Happiness is a mental habit, a mental attitude, and if it is not learned and practiced in the present it is never experienced. It cannot be made contingent upon solving some external problem. When one problem is solved, another appears to take its place. Life is a series of problems. If you are to be happy at all, you must be happy - period! Not happy "because of".
Our errors, mistakes, failures, and sometimes even our humiliations, were necessary steps in the learning process. However, they were meant to be means to an end - and not an end in themselves. When they have served their purpose, they should be forgotten. If we consciously dwell on the error, or consciously feel guilty about the error and keep berating ourselves because of it, then - unwittingly - the error or failure itself becomes the "goal" that is consciously held in imagination and memory.

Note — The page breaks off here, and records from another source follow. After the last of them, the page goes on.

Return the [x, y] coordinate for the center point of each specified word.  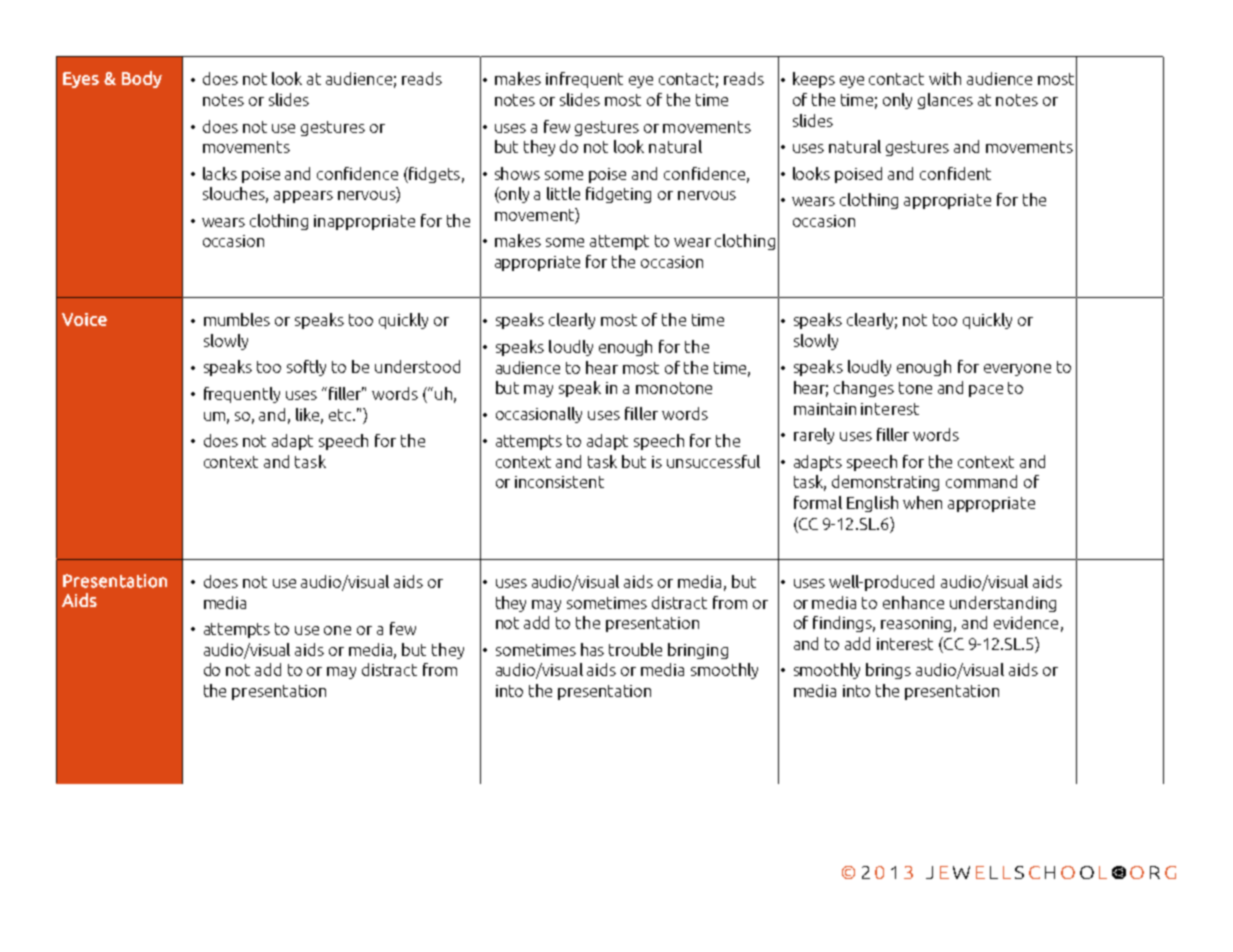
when [922, 502]
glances [945, 101]
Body [142, 79]
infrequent [584, 80]
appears [303, 197]
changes [864, 389]
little [563, 193]
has [592, 649]
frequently [242, 395]
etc [341, 415]
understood [417, 366]
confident [955, 173]
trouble [635, 649]
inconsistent [559, 482]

I have found that one of the commonest causes of unhappiness among my patients is that they are attempting to live their lives on the deferred payment plan. They do not live, or enjoy life now, but wait for some future event or occurrence. They will be happy when they get married, when they get a better job, when they get the house paid for, when they get the children through college, when they have completed some task or won some victory. Invariably, they are disappointed.
It is common knowledge among psychologists that most of us underrate ourselves, short-change ourselves, sell ourselves short. Actually, there is no such thing as a superiority complex. People who seem to have one are actually suffering from feelings of inferiority; their "superior" self is a fiction, a coverup, to hide from themselves and others their deep-down feelings of inferiority and insecurity.